• [Aufgaben]
A. Bearbeite in den Datensätzen den Abschnitt, der mit der Zeile mit "What do you see at coordinates (1228, 796)" beginnt und mit der Zeile mit "dined (784, 1094)" endet. Gib ihn wieder, ersetze dabei "blender" durch "mixer" und lass alles andere unverändert.
B. Führe den Text über den Hund Žuta dort weiter, wo er aufhört.

• [Vorgegebener Text]
· · · · ·

Der Nachbar pfeift und schnalzt und leert über den hinteren Gartenzaun Essensreste in den Zwinger. Da steigt Žuta – die Gelbe – aus ihrer Hütte. Sie humpelt zu dem Misthaufen und schmatzt ihn kurzerpfote weg.
Vor vielen Jahren stand das Gartentor offen. Dort führt eine Stiege direkt zum Haustor hinab, das auch offenstand. Žuta lief auf die Straße, da erwischte sie ein Auto. Eigentlich war der linke Hinterlauf verloren. Doch anstatt ihn zu amputieren, nähten die Tierärzte ihn notdürftig an. Seither baumelt das nutzlose Bein am ohnehin zarten Hund wie ein zweiter Schwanz. Ansonsten kam Žuta gut davon. Jetzt checken alle das Gartentor mehrfach und ziehen es bewusst hinter sich zu. Immer wieder trottet Žuta den Weg am Haus entlang zum Tor und empfängt alle dahinter mit freundlichem Gewinsel.

· · · · ·

• [Extrahierte Datensätze]
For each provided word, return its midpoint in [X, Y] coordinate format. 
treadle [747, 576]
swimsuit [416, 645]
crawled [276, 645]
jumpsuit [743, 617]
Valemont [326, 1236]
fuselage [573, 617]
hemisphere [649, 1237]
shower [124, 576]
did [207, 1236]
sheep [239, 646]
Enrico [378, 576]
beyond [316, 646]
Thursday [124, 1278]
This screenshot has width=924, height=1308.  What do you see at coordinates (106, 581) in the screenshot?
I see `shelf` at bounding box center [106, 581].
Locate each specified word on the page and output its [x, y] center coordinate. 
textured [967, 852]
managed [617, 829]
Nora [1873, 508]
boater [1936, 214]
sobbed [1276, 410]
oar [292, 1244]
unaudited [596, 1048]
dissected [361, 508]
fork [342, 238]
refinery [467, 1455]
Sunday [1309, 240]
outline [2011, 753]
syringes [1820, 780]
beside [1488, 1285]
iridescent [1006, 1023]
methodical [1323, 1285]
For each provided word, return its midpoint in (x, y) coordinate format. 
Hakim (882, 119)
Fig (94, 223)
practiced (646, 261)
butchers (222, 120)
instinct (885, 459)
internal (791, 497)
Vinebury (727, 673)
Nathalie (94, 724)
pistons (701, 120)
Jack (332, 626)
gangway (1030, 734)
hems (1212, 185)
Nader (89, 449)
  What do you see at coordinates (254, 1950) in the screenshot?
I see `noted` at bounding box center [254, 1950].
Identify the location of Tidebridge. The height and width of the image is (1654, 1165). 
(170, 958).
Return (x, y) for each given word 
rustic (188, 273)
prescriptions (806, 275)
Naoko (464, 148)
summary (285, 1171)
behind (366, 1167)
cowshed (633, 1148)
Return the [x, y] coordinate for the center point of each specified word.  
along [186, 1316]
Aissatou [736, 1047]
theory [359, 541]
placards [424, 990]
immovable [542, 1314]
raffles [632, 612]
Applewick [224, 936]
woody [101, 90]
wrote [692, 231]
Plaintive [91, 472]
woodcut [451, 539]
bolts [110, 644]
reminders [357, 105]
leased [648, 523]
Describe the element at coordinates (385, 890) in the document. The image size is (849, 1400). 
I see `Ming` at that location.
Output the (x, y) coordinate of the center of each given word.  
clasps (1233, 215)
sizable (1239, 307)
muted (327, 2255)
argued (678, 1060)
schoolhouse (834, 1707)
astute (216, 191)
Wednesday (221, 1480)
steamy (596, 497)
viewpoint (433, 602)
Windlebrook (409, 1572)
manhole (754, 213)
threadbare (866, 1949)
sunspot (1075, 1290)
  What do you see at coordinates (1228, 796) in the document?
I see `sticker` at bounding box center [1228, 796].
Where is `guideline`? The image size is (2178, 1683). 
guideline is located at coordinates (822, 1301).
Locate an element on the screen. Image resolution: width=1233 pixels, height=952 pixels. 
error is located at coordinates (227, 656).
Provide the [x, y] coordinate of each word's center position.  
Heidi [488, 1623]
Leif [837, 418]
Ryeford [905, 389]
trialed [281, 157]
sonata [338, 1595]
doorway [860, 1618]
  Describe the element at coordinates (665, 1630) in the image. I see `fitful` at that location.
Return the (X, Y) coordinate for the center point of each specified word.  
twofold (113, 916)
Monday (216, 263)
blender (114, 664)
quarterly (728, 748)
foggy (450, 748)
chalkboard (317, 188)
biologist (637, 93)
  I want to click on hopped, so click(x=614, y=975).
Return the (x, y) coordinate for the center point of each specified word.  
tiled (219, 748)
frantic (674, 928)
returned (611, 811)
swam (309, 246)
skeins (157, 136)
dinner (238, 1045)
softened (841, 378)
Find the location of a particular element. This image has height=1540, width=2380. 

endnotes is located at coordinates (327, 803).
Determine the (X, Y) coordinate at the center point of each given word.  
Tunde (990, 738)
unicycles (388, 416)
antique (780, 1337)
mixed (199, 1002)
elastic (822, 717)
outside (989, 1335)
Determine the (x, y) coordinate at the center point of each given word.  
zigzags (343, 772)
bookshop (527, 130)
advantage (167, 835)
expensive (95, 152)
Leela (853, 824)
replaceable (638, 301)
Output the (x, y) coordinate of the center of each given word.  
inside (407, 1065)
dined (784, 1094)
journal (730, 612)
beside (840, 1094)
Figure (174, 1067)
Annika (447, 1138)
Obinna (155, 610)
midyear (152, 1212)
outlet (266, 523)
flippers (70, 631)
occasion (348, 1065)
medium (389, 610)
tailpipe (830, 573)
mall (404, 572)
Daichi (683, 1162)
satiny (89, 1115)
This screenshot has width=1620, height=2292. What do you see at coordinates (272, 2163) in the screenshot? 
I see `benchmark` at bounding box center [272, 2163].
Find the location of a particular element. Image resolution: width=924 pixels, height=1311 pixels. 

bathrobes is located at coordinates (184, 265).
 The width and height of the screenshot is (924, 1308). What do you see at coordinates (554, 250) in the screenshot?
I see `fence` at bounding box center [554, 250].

· · · · ·

• [Antworten]
A.
  What do you see at coordinates (1228, 796) in the document?
I see `sticker` at bounding box center [1228, 796].
Where is `guideline`? The image size is (2178, 1683). 
guideline is located at coordinates (822, 1301).
Locate an element on the screen. Image resolution: width=1233 pixels, height=952 pixels. 
error is located at coordinates (227, 656).
Provide the [x, y] coordinate of each word's center position.  
Heidi [488, 1623]
Leif [837, 418]
Ryeford [905, 389]
trialed [281, 157]
sonata [338, 1595]
doorway [860, 1618]
  Describe the element at coordinates (665, 1630) in the image. I see `fitful` at that location.
Return the (X, Y) coordinate for the center point of each specified word.  
twofold (113, 916)
Monday (216, 263)
mixer (114, 664)
quarterly (728, 748)
foggy (450, 748)
chalkboard (317, 188)
biologist (637, 93)
  I want to click on hopped, so click(x=614, y=975).
Return the (x, y) coordinate for the center point of each specified word.  
tiled (219, 748)
frantic (674, 928)
returned (611, 811)
swam (309, 246)
skeins (157, 136)
dinner (238, 1045)
softened (841, 378)
Find the location of a particular element. This image has height=1540, width=2380. 

endnotes is located at coordinates (327, 803).
Determine the (X, Y) coordinate at the center point of each given word.  
Tunde (990, 738)
unicycles (388, 416)
antique (780, 1337)
mixed (199, 1002)
elastic (822, 717)
outside (989, 1335)
Determine the (x, y) coordinate at the center point of each given word.  
zigzags (343, 772)
bookshop (527, 130)
advantage (167, 835)
expensive (95, 152)
Leela (853, 824)
replaceable (638, 301)
Output the (x, y) coordinate of the center of each given word.  
inside (407, 1065)
dined (784, 1094)

B.
Žutas Langzeitgefährtin Bela – die Weiße – ist nicht mehr. Auch die Alpha des Trios – Beta, keine Farbe – ist tot. Sie wurde bei der Sanierung des Erdgeschosses von einer Fliese erschlagen. Böse Zungen behaupten, das sei kein Unfall gewesen; die Fliese sei dem Handwerker nicht einfach ausgekommen.
Der Bernhardiner, der in den 60ern hier Wache hielt, soll träge gewesen sein. Schäfer Vučko war eine aggressive Kretzn. Einmal biss er meinem Onkel beim Füttern in den Arm. Niemand traute sich in den Garten, wenn der Zwinger offen war, nur mein Onkel. Mittlerweile ist aus dem Garten wieder ein Kleinod geworden, das sich Mensch und Žuta teilen.
„Die Nachbarn?“, fragt mein Onkel nach der Fütterung. „Die zwei Oldies sind tierlieb. Hatten mehrere Katzen, Hunde und Hühner, die friedlich miteinander aßen.“
Da erinnere ich mich schlagartig ans Hühnergeschrei, das mich in meinen Schulferien immer wieder zuverlässig weckte – mitten in der weißen Stadt.
Žuta hält die Stellung. Und begrüßt uns jeden Morgen schwanzwedelnd.